_Recorded data_
--
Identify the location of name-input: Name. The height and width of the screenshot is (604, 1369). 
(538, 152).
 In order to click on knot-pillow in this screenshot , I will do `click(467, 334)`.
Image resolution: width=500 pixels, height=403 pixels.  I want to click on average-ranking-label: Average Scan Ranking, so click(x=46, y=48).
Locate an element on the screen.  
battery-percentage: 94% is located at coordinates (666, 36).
--
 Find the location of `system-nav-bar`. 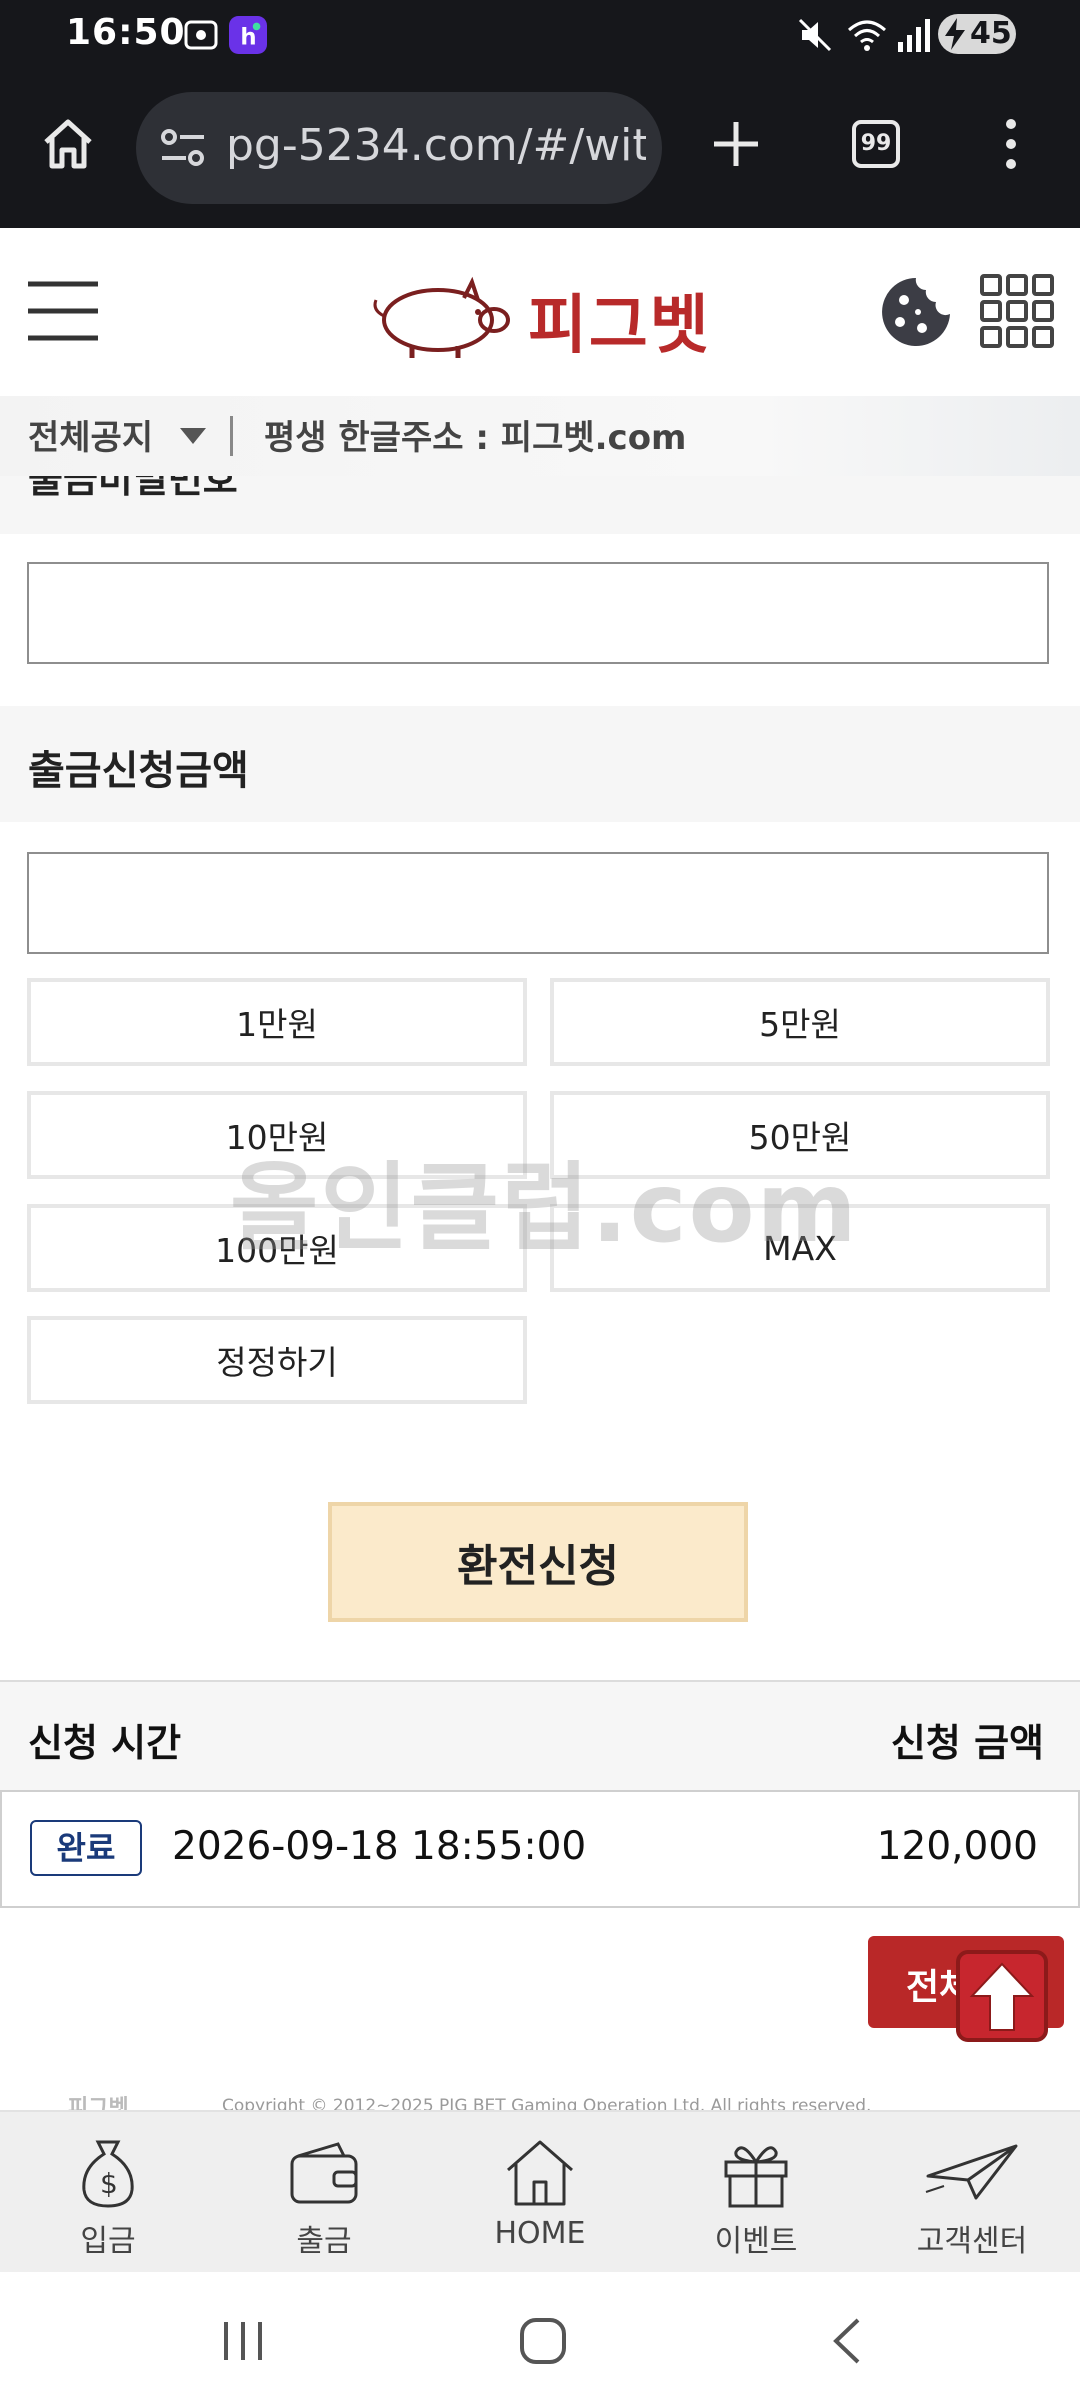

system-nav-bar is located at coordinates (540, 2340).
--
_About this task_
Recast the entries above as a numbered list, leaving out blank lines. Begin at the line that contains "Identify the location" and end after the line that contains "Image resolution: width=500".

_Output for this exercise_
1. Identify the location of name-input: Name. The height and width of the screenshot is (604, 1369). 
2. (538, 152).
3.  In order to click on knot-pillow in this screenshot , I will do `click(467, 334)`.
4. Image resolution: width=500 pixels, height=403 pixels.  I want to click on average-ranking-label: Average Scan Ranking, so click(x=46, y=48).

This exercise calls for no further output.